Work task —
Report how many lines in the entries below contain the word "resolution". Give only the number.
★ ★ ★ ★
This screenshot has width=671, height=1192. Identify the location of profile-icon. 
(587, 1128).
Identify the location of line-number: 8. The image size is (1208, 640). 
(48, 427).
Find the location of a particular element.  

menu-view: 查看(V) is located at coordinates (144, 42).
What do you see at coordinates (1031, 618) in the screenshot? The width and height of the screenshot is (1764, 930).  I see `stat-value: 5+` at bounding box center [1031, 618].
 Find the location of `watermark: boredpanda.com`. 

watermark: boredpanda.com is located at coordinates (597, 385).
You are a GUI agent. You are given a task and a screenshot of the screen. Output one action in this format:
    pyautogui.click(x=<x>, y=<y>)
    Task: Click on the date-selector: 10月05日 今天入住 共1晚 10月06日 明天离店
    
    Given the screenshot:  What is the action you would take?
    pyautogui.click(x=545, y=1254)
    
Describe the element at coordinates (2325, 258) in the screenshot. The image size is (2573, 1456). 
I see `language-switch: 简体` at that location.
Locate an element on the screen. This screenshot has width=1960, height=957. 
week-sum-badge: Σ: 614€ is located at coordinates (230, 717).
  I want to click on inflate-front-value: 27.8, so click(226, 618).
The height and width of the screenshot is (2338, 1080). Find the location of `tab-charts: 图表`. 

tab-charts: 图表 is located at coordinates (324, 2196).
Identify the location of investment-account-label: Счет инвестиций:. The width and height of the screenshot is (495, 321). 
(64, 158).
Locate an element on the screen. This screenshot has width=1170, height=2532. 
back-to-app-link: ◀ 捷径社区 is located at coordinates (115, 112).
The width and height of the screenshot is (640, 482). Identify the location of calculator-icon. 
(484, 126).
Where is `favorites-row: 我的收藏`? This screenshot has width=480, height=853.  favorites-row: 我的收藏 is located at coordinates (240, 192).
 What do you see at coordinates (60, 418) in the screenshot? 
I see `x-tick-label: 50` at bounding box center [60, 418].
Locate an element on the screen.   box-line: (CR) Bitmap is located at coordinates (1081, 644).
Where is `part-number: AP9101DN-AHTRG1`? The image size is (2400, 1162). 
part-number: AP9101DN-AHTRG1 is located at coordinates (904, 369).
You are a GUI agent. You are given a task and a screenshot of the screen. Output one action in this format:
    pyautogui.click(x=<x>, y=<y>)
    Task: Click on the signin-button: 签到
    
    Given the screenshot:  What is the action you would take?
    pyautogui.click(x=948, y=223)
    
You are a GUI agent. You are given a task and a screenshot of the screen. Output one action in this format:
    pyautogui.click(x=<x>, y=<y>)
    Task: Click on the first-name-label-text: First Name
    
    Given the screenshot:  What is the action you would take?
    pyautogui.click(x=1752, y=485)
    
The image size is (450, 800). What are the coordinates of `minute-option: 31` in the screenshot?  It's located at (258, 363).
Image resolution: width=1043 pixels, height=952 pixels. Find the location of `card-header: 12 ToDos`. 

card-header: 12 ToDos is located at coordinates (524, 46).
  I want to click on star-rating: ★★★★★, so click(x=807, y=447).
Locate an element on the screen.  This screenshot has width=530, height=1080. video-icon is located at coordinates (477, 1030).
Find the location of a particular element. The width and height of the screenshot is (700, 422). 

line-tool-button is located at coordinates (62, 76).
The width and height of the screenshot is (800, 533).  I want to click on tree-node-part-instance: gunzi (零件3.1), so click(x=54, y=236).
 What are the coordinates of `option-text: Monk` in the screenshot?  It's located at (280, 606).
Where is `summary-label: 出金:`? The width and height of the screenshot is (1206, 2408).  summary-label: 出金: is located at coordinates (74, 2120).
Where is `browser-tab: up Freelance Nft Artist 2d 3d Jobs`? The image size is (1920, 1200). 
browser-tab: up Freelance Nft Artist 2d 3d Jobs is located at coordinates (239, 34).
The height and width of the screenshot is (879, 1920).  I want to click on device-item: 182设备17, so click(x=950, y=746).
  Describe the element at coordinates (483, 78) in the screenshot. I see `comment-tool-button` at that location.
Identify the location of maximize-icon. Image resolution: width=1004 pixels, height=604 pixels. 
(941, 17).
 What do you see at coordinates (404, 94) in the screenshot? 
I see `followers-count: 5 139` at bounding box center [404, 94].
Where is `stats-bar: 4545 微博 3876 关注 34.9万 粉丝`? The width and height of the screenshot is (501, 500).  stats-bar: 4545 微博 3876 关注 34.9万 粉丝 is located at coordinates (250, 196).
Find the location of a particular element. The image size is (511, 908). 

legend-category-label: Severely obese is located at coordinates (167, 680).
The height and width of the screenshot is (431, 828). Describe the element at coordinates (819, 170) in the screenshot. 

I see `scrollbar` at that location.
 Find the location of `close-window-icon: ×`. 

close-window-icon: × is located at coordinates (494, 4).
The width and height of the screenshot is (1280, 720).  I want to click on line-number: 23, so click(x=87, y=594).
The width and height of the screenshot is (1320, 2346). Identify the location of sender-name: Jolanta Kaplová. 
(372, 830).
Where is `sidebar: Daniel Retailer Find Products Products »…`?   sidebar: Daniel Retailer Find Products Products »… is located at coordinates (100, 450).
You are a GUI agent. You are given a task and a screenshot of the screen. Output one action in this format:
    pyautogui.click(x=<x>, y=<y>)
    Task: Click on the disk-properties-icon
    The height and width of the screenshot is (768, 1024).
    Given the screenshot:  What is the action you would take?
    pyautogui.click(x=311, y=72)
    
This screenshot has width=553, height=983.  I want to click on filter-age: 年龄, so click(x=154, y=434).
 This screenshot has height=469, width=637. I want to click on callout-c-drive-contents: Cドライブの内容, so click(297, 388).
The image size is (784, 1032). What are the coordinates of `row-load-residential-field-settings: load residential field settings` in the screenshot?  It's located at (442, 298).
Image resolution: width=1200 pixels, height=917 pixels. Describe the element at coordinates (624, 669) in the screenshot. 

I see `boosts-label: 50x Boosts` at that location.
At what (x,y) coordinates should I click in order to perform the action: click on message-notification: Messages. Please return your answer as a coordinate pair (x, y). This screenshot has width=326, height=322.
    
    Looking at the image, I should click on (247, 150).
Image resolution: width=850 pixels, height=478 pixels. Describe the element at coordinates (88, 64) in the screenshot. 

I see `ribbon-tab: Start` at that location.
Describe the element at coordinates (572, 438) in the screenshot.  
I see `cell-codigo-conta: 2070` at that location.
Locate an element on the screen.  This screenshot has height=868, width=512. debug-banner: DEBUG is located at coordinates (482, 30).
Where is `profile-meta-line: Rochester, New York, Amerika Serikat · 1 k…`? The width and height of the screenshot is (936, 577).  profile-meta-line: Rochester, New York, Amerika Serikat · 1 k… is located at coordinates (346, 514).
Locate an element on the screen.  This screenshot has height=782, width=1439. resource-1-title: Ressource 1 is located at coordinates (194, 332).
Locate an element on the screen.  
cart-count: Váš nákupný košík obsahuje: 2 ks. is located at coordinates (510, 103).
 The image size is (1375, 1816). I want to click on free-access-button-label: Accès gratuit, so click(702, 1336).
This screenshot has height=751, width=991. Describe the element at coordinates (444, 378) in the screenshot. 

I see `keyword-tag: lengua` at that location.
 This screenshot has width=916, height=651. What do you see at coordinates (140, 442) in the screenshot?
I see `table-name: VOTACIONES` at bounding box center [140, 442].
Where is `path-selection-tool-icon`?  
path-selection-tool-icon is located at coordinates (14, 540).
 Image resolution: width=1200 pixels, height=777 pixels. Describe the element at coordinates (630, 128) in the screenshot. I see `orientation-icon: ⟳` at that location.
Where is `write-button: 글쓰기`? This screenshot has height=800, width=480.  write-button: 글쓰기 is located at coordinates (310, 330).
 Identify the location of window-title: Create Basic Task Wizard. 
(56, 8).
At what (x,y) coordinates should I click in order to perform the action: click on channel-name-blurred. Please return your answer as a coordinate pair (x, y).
★ ★ ★ ★
Exercise answer —
5